February 28, 2011

Whale watching off the coast of Maine has increased in recent years. Photo in Bar Harbor, Maine by Ramona du Houx

The last five years have witnessed an increase in nature-based tourism in Maine. With new opportunities for kayaking, nature trail walks, whale watching, cross-country skiing, whitewater rafting, geocaching, gemstone digging, camping, biking, fishing, and hiking, the industry is on the rise.

Maine is playing a unique role in this tourism industry, being one of the few Northeastern states with wild places left to explore. Because of the task force’s work, every region is building on their natural assets with nature-based tourism efforts, so communities prosper.

“Maine is lobsters, lighthouses, L.L.Bean, and so much more,” said Governor Baldacci, when he received the final report from his Governor’s Nature-Based Tourism Task Force last December. “Nature-based tourism boosts economic development in every region of Maine.”

The task force was formed five years ago to implement recommendations by Fermata, a nationally known nature-based tourism consulting firm, to develop and expand nature-based tourism opportunities in Maine’s rural communities.

The approach was new to the state, because it focused on making the effort regionally led. In this way local communities had a direct input into highlighting and investing in what they agreed were their best natural assets.

“I’m pleased with the successes detailed in this report,” said Governor John E. Baldacci, last December. “This effort began five years ago as an economic development initiative focused on rural Maine, where there is a wealth of natural resources, but a lack of basic tourism infrastructure to connect visitors to these recreational opportunities. Natural resources and tourism are vibrant elements of our state and our economy and have been priorities of my administration.”

Task Force members have focused on making the critical connections between regional resources, tourism, and economic development. An important goal has been how to maximize resources to propel Maine as the premier ecotourism destination.

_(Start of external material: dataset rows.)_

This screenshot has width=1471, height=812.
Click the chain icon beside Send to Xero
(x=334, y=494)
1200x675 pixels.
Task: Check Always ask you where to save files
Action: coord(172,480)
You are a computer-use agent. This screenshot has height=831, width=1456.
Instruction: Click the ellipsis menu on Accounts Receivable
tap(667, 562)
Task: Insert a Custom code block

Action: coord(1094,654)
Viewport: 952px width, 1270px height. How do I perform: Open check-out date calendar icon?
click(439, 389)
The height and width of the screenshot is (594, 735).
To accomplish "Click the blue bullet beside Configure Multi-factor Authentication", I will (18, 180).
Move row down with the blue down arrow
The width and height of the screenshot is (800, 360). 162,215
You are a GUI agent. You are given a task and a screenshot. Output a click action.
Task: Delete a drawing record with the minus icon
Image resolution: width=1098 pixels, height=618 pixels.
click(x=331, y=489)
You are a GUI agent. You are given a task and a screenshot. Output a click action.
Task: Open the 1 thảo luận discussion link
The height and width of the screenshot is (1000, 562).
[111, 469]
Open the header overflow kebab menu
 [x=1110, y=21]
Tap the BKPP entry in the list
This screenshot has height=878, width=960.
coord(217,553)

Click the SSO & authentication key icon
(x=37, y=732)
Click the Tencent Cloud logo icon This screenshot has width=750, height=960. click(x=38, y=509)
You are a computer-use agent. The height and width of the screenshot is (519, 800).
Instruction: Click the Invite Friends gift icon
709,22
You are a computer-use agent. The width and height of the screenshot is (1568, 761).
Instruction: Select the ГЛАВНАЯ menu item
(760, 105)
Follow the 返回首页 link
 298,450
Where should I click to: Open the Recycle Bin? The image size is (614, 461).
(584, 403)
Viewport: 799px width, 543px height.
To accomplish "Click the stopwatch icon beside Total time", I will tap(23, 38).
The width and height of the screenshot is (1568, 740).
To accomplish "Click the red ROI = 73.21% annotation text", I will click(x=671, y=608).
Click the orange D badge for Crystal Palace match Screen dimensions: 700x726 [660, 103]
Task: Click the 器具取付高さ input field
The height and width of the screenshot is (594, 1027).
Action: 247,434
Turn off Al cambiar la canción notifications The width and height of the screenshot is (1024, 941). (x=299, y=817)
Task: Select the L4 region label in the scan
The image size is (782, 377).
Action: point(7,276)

Last summer the Department of Conservation launched a Maine State Park Passport initiative that grew from this task force’s work. Sixty thousand passports were issued. For many people living in Maine, the quest of visiting all of the state’s parks became a family vacation goal, as 20,000 people visited all of the state’s parks.

The Sunrise Trail, Downeast, has snowmobilers, and many nature enthusiasts all year long. Maine Huts and Trails, a unique trail system with huts built along the routes, opened its third wooden lodge, which also serves food, this year.

And Maine’s bird-watching initiative grew from Rep. Bob Duchene’s input on the task force and continues to draw thousands of visitors from out of state. Maine’s diverse, unspoilt landscape makes it one of the top year-round bird-watching destinations. The Maine Birding Trail brochure was introduced in 2010 and became the Office of Tourism’s most requested pamphlet, which highlights 82 of the top birding locations in Maine.

“We baby boomers were searching for an outdoor activity that, shall we say, didn’t exhaust us,” said Duchene. “Bird watching is amazing. Maine really has a tremendous opportunity here.”

The Northern Forest Canoe Trail’s 740 miles stretch from New York to Fort Kent, with the longest stretch running through Maine’s lakes and rivers. Businesses catering to canoeing, weekend excursions, and supplying campers’ needs in towns along this stretch have increased over the last five years.]

Some Maine top outdoor industry leaders have collaborated by creating the Maine Woods Discovery Packages, which guide visitors through a variety of outdoor adventures, including fly fishing, backpacking the hut system, whitewater rafting, geocaches, and gemstone digging.

The Wild Brook Trout Initiative highlights the fact that Maine is home to 97 percent all the wild brook trout in the U.S.

Governor Baldacci said that impressive gains have been made since the Nature-Based Tourism initiative began, and that fully achieving the Task Force goals requires a long-term commitment from all partners. Preserving Maine’s heritage through land preservation and limited development will ensure this tourism sector continues to grow.

Tourism pumps $10- to $13 billion into the state economy each year and employs 140,000 workers, which is nearly 22 percent of the state’s workforce, according to the Maine Office of Tourism. Ecotourism is playing an ever-increasing role.